Pour construire une routine de progression sur la durée, au-delà de ces sept jours, vous pouvez suivre nos conseils pour perfectionner son anglais professionnel.
- Votre blocage n'est pas lexical → vous connaissez les mots, ce qui vous manque c'est une formule pour occuper les trois secondes pendant lesquelles votre phrase anglaise se construit.
- Une seule formule de temporisation suffit → That's a good question, let me think for a second se place devant n'importe quelle réponse et vous permet de gagner des précieuses secondes pour rassembler vos pensées.
- Ciblez ce que vous avez raté plutôt que de tout faire redire → I didn't catch that last part vous fait passer pour quelqu'un qui suit, là où Can you repeat? signale que vous avez décroché.
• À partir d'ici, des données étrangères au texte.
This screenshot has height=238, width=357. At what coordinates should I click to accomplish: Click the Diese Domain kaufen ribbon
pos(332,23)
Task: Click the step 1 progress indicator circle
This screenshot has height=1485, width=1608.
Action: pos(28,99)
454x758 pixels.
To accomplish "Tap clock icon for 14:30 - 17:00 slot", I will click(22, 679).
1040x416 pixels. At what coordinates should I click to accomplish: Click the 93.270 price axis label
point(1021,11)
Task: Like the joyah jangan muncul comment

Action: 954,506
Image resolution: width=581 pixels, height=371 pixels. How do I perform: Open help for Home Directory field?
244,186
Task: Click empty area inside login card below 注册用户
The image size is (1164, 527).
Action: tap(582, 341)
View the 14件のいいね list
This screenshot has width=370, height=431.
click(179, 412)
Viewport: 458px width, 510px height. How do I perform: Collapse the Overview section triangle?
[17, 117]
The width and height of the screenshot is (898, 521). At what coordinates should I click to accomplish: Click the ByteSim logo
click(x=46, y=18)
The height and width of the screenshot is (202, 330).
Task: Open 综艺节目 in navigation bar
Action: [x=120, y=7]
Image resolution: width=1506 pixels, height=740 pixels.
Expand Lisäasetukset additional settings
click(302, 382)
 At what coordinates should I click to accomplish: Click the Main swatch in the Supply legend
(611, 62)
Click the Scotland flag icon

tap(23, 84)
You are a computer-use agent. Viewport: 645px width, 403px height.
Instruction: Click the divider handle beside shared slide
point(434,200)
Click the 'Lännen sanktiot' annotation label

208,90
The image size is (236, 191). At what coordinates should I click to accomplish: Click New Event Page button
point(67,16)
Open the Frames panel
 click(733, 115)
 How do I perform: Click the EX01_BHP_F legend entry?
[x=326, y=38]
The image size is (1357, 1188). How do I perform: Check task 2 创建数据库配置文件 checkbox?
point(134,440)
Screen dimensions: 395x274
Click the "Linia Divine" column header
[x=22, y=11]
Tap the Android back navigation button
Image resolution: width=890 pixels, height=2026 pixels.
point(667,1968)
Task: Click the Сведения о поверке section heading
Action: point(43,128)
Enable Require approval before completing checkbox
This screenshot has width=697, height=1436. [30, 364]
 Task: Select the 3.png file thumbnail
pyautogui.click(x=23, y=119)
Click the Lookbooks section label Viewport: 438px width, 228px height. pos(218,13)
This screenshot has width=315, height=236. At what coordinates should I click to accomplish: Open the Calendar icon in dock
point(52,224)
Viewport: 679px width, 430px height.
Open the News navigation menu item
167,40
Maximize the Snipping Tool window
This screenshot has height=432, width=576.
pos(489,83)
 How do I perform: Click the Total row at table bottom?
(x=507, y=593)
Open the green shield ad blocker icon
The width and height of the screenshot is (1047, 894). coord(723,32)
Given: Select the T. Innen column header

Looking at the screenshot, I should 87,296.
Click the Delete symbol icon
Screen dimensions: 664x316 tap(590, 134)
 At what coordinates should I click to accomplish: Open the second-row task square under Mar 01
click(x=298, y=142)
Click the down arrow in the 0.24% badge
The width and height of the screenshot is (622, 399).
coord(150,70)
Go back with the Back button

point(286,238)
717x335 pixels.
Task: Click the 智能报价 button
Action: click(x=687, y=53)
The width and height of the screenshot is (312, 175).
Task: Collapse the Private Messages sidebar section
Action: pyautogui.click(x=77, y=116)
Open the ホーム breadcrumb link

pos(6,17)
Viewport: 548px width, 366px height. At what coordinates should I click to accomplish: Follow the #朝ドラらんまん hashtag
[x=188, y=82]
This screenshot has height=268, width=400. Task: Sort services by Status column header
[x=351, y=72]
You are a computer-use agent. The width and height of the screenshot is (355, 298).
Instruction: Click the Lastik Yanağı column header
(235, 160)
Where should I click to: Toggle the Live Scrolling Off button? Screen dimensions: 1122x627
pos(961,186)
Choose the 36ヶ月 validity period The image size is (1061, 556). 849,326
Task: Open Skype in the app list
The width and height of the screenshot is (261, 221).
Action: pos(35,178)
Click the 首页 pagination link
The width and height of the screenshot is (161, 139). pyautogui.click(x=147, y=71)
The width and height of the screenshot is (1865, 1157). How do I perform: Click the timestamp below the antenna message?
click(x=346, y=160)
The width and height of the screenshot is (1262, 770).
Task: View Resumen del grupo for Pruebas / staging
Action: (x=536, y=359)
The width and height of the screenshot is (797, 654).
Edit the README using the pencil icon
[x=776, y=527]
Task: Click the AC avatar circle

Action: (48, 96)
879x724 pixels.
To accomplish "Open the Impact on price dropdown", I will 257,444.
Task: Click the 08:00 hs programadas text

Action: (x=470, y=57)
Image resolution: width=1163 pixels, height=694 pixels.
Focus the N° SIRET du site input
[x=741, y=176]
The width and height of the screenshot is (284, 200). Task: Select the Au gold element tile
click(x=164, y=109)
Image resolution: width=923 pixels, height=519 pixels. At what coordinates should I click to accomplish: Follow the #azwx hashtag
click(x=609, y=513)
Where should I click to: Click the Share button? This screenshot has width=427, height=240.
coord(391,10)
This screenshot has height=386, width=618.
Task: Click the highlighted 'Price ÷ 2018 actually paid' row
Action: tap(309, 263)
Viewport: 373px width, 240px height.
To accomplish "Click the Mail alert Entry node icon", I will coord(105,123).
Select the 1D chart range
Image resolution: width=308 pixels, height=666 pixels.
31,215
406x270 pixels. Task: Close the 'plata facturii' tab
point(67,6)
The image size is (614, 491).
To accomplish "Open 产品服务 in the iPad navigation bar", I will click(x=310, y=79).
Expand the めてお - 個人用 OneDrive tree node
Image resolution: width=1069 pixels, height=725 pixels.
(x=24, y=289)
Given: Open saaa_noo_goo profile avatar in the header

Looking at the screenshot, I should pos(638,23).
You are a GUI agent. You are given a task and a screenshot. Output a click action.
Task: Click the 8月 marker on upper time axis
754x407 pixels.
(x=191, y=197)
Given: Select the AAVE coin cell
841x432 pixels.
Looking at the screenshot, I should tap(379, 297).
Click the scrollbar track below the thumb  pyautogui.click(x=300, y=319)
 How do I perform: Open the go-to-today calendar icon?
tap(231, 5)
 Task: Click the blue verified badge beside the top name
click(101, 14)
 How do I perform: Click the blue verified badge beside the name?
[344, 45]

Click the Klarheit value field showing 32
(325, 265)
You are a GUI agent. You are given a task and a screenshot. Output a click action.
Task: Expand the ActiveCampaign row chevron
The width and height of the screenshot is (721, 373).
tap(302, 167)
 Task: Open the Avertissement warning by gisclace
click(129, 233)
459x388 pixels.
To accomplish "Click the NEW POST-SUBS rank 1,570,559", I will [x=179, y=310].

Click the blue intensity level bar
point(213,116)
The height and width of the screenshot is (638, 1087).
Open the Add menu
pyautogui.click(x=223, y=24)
- La politesse anglaise se joue sur la longueur de la phrase → Send me the file et I was wondering if you could send me the file transmettent la même demande avec deux rapports hiérarchiques opposés.
- Annoncez une date, jamais une durée → I'll get back to you by Thursday engage et rassure, quand as soon as possible laisse votre interlocuteur dans le flou et vous expose aux relances.